His hands tightened on her shoulders. "Gordon Skinner is the one who called you down here. Someone you trust. Right?"

"Yes. And that had to be part of the plan. Going into a situation knowing a trusted friend had my back if necessary, I wouldn't have felt any hesitation in coming alone."

"Are you saying he's involved?"

"No." Riley shook her head, hesitated, then lifted her hands to grasp Ash's wrists. Almost instantly, she began to feel a little stronger. Her head was clearer, thoughts and conclusions falling rapidly into place in her mind.

She was right about this.

It's about connections. And this is a connection I need to work this case. Hell, maybe I need it just to survive.

"No, I don't believe Gordon's part of it. Willingly, at least. Knowingly. But he could be a pawn. Maneuvered just like so many other people and events have been maneuvered."

"Riley-"

"Ash, this isn't natural, what's happening to me. It shouldn't be happening. What damage the Taser did my brain should be repairing, even now. Which means there's something else here, something else affecting me. Something that was here from the beginning. Stealing my strength, my abilities, playing with my memories, my sense of time, of what's real and what isn't."

"What could be doing all that?"

"Negative energy. Dark energy. Created, controlled, channeled, directed by someone."

"Another psychic? You said that wasn't likely."
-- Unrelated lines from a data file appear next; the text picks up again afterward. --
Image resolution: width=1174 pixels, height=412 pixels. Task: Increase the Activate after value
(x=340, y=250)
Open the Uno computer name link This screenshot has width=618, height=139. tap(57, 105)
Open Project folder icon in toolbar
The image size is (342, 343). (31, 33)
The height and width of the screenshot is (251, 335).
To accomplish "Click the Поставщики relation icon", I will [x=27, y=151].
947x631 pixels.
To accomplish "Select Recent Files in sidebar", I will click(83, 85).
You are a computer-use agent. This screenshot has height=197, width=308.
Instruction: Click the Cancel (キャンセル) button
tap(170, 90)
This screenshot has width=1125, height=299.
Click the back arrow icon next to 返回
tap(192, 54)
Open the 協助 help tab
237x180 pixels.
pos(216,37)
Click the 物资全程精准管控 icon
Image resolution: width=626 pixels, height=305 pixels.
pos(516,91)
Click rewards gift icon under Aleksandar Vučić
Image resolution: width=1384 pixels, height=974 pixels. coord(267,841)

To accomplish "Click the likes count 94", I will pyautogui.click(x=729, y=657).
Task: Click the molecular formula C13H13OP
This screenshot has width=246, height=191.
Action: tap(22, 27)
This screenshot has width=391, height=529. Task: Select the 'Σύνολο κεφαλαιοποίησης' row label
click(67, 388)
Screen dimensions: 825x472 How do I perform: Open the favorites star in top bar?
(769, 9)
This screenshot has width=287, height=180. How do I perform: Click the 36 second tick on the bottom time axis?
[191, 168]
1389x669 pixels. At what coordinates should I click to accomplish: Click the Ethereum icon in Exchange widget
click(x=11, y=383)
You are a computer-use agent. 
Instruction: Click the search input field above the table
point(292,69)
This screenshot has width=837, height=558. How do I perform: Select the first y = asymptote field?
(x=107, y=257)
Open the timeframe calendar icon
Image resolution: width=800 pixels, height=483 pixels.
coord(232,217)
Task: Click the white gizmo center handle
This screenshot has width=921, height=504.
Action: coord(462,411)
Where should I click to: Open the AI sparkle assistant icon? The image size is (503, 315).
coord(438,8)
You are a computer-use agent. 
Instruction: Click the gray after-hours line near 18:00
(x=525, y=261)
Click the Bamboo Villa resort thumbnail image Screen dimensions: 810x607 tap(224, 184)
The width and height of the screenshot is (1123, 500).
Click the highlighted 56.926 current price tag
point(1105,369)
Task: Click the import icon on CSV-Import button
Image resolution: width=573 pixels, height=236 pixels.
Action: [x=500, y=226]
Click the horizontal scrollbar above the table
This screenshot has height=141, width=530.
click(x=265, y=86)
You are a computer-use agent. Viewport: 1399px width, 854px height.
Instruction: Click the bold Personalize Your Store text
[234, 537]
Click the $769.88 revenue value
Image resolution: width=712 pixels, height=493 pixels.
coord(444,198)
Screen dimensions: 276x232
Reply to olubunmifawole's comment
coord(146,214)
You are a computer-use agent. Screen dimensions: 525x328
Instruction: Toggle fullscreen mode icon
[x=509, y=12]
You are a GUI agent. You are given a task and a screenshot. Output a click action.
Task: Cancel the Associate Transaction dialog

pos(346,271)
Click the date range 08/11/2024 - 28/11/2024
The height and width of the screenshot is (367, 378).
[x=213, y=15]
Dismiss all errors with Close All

"I don't think it is another psychic. Or at least not like any psychic I've ever heard of. I think this is someone who went looking in very dark places for enough power to achieve whatever it is they're after."

"Which is?"

Slowly, she said, "Whatever it is, I think it has everything to do with me. I had a flash of memory just now. At least, I'm pretty sure it was a memory. Of Sunday night. Of reaching the clearing, finding the body hanging there, already dead. I was alone. But I felt uneasy, my senses didn't seem to be working well. And then I stepped inside the circle."